• _The task_: Reproduce the material between the line containing "Analytics (383, 71)" and the line containing "Aktualności (19, 1791)", inclusive, replacing "Terms of Use" with "Terms of Service" and leaving everything else unchanged. Omit the pictures from your answer.

# Material shown start

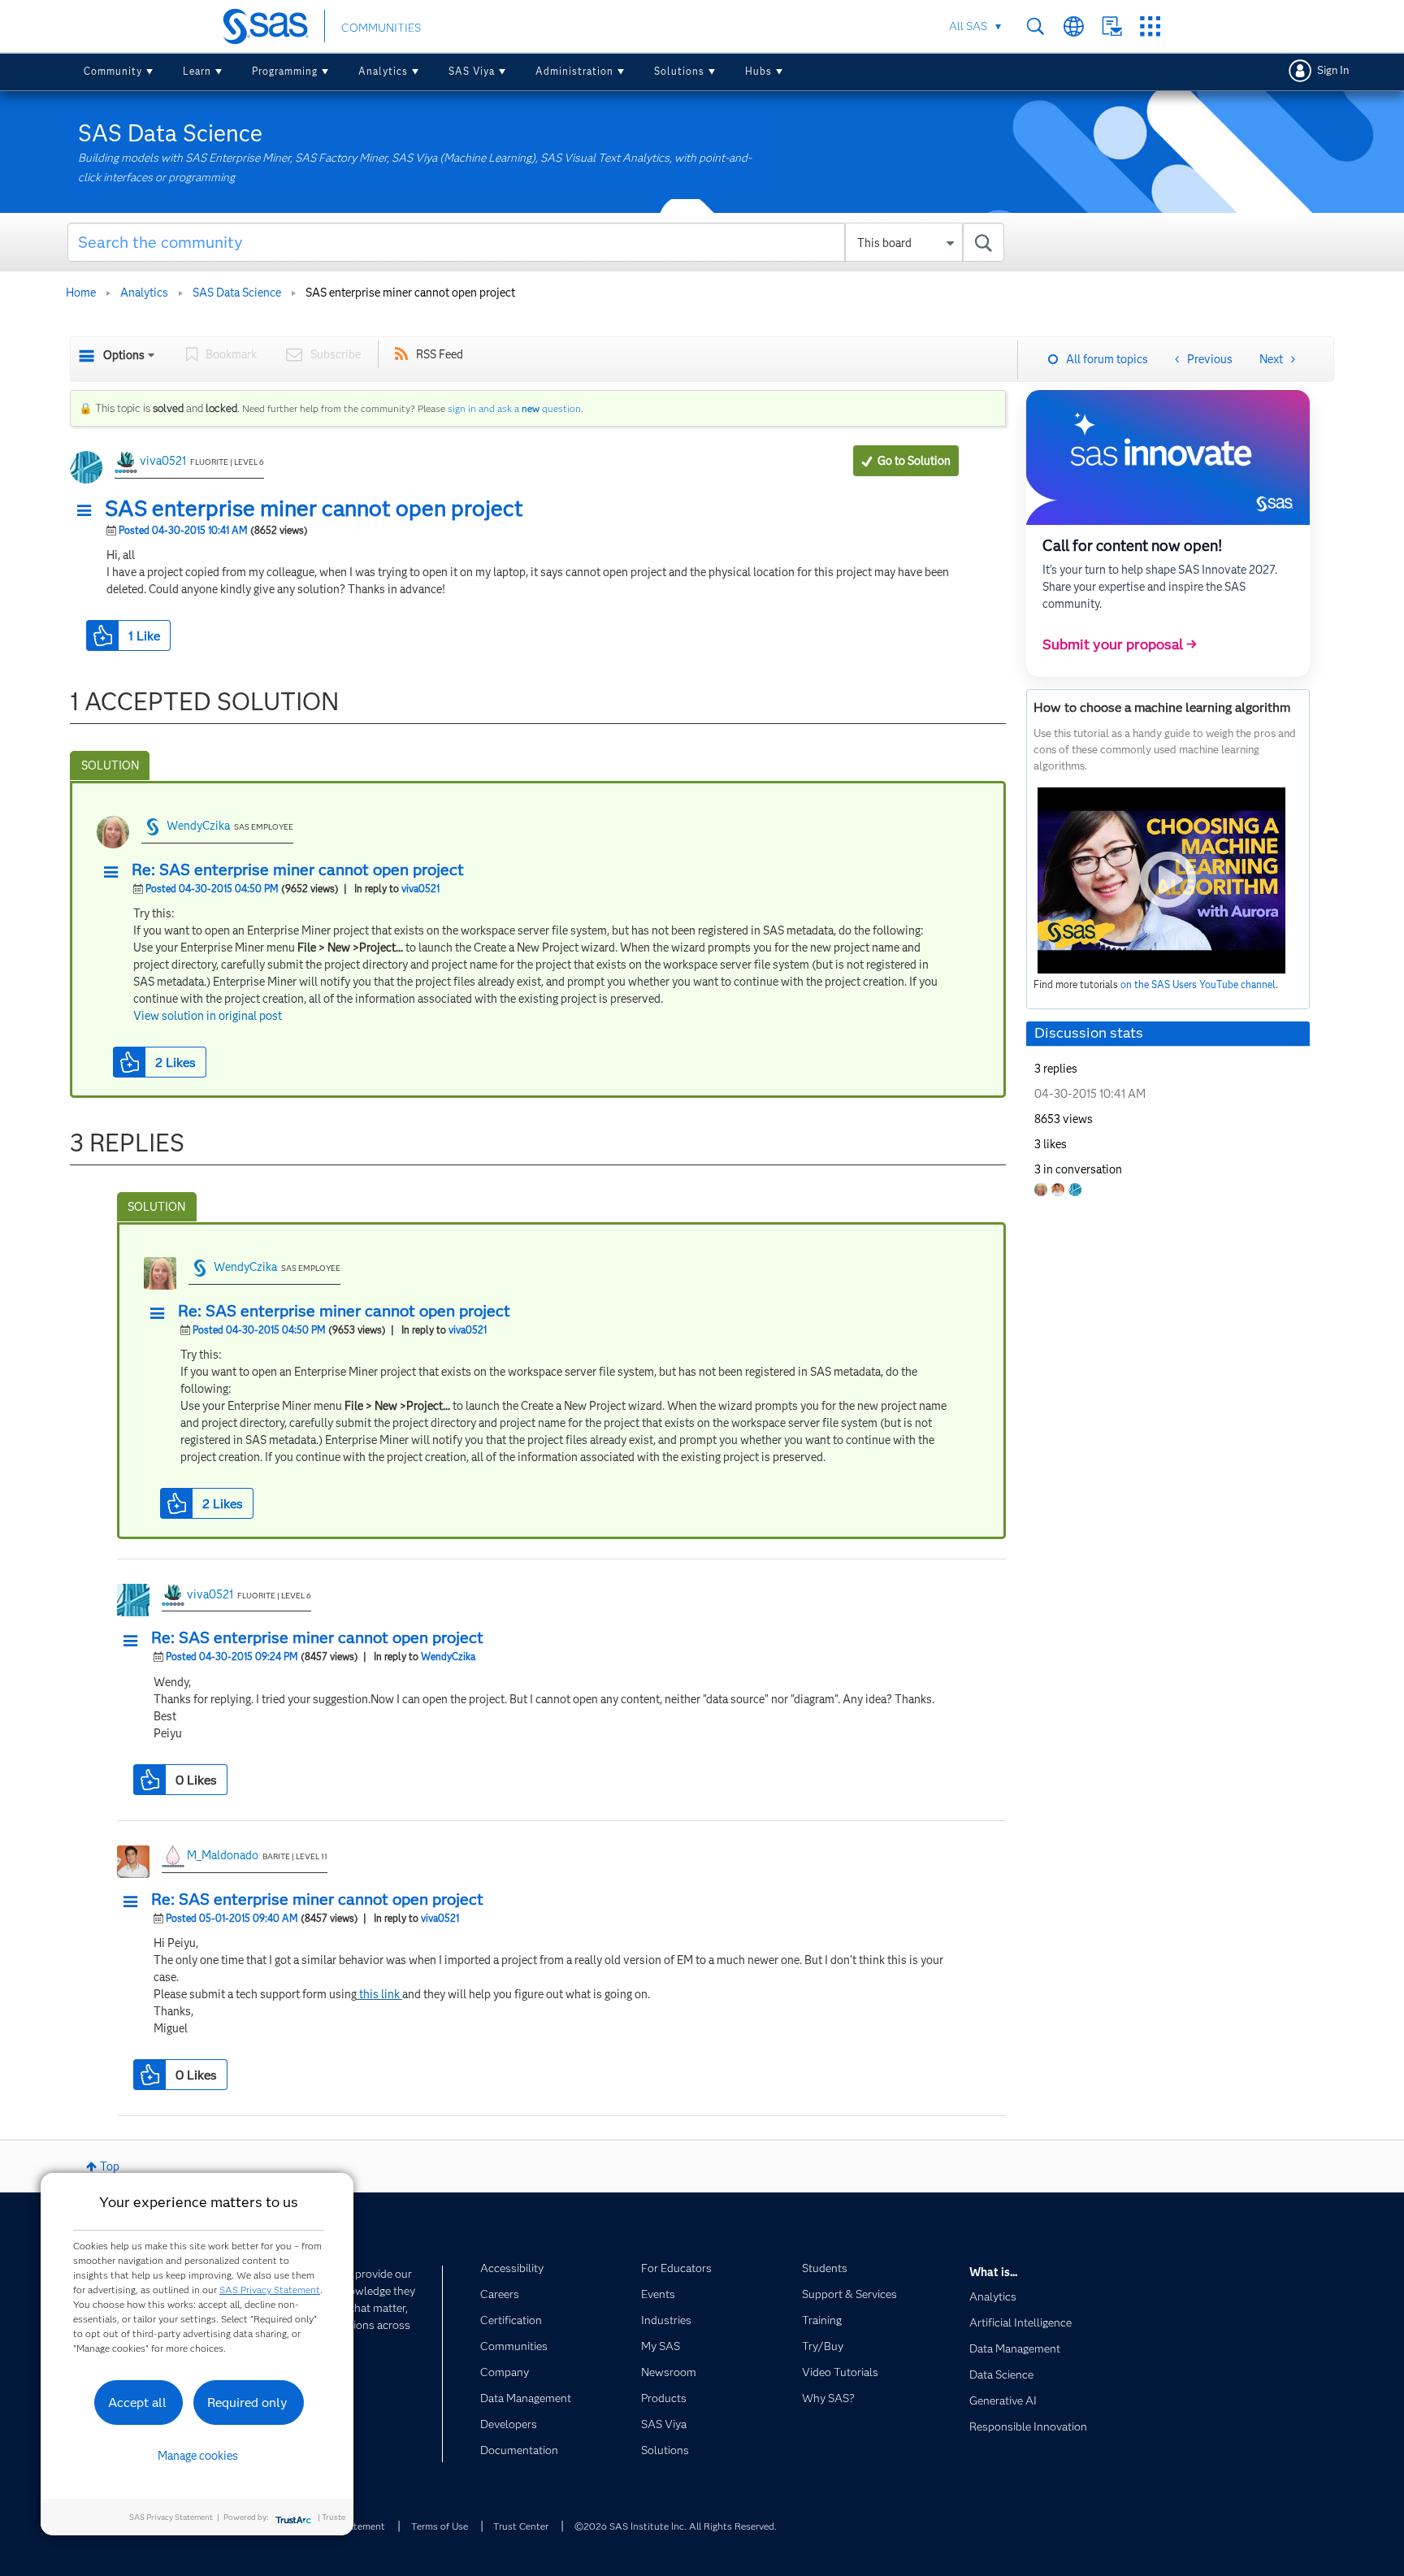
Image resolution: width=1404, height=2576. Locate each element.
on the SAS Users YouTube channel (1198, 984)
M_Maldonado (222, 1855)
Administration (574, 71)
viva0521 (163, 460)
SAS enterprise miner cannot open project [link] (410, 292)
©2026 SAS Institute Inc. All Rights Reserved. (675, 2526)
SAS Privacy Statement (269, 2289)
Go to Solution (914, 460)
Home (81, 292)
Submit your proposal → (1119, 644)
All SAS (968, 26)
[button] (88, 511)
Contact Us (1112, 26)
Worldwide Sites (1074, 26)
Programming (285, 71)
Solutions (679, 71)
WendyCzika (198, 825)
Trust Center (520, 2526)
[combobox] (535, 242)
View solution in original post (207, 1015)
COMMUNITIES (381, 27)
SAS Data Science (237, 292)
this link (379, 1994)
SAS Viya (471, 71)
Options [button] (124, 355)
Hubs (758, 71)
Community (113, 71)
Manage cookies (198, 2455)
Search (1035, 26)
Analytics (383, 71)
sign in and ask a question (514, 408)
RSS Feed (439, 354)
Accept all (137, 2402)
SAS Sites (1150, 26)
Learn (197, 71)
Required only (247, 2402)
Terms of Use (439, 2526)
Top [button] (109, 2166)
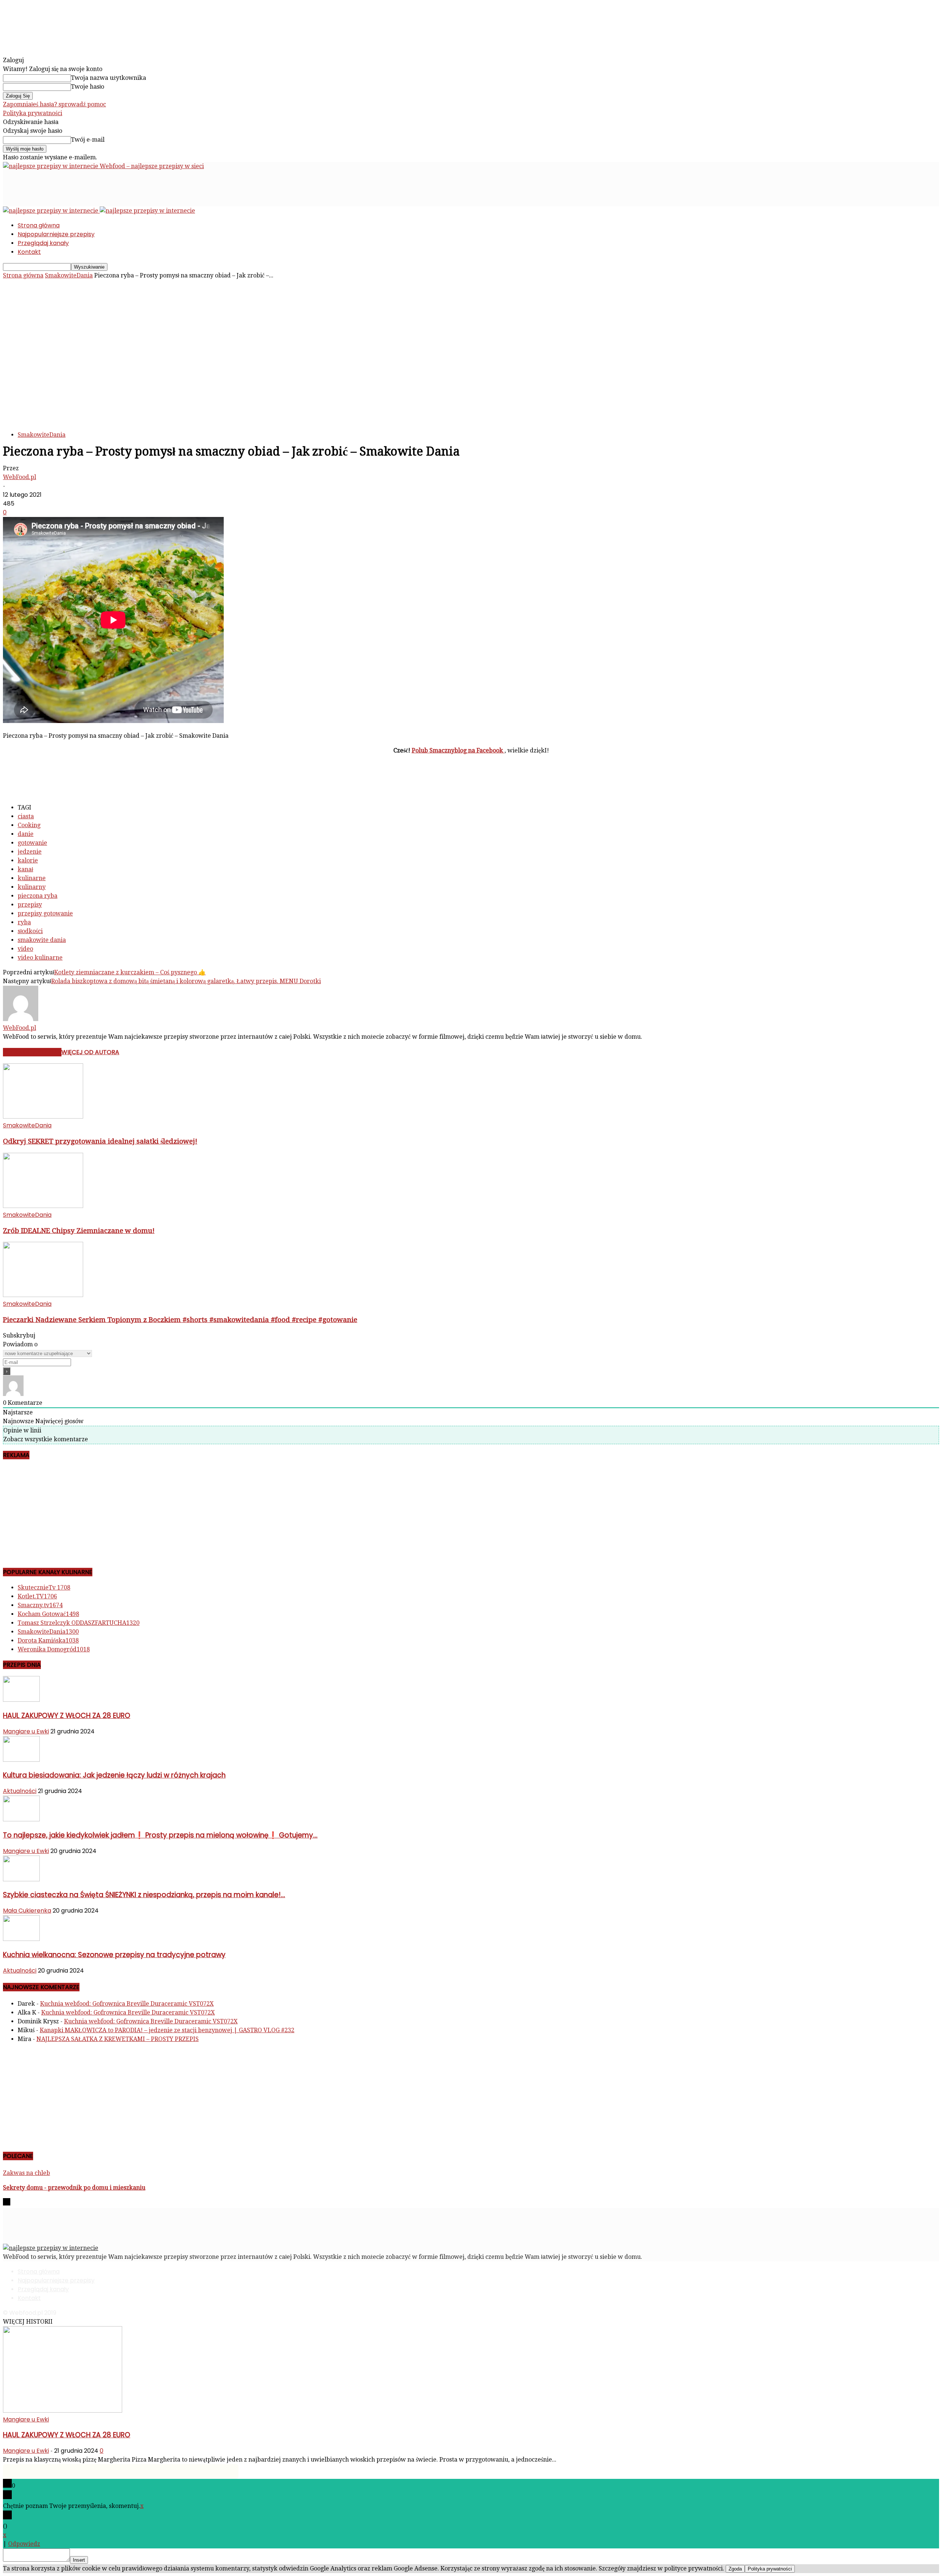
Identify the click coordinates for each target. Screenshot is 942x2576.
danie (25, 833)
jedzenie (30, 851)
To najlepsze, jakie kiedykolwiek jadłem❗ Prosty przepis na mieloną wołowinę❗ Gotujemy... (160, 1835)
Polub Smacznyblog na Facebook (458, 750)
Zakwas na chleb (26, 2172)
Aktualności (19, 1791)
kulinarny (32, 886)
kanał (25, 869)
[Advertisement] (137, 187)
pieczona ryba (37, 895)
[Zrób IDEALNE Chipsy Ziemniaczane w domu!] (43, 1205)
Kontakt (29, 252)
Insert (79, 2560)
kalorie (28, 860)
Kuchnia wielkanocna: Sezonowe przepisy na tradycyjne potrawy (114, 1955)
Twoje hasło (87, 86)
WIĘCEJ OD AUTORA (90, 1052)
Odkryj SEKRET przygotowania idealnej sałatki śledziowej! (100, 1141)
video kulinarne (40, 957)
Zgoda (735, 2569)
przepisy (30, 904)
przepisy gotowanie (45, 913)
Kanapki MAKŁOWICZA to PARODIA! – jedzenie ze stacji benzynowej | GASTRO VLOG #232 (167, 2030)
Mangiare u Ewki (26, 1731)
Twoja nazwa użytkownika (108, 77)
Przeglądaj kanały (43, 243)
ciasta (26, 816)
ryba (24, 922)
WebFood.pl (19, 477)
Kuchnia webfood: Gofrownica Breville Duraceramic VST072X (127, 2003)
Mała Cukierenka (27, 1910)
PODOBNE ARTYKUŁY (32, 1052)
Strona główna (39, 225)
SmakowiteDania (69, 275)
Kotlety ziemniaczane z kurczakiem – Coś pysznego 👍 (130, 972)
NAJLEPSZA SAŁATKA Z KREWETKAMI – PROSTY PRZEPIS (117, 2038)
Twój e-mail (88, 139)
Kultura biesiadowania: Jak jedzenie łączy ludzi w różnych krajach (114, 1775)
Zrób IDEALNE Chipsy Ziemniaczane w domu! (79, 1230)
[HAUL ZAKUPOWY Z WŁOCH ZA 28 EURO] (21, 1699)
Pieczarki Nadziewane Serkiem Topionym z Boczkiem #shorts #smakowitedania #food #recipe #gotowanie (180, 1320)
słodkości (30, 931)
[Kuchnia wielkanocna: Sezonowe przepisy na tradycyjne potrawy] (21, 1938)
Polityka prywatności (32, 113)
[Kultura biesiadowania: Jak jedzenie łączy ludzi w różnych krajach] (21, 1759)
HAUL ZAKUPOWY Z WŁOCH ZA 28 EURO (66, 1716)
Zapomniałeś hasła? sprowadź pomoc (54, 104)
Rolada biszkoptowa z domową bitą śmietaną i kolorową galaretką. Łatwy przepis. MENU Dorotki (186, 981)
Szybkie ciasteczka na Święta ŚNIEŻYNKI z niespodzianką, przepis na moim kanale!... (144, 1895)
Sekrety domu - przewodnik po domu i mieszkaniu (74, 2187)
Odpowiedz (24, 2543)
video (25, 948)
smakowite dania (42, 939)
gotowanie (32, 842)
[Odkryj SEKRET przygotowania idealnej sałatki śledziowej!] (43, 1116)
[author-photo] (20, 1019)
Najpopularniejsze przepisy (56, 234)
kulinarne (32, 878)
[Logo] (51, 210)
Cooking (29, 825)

# Material shown end

• _Right answer_:
Analytics (383, 71)
sign in and ask a question (514, 408)
RSS Feed (439, 354)
Accept all (137, 2402)
SAS Sites (1150, 26)
Learn (197, 71)
Required only (247, 2402)
Terms of Service (439, 2526)
Top [button] (109, 2166)
Identify the click coordinates for each target. Screenshot is 942x2576.
danie (25, 833)
jedzenie (30, 851)
To najlepsze, jakie kiedykolwiek jadłem❗ Prosty przepis na mieloną wołowinę❗ Gotujemy... (160, 1835)
Polub Smacznyblog na Facebook (458, 750)
Zakwas na chleb (26, 2172)
Aktualności (19, 1791)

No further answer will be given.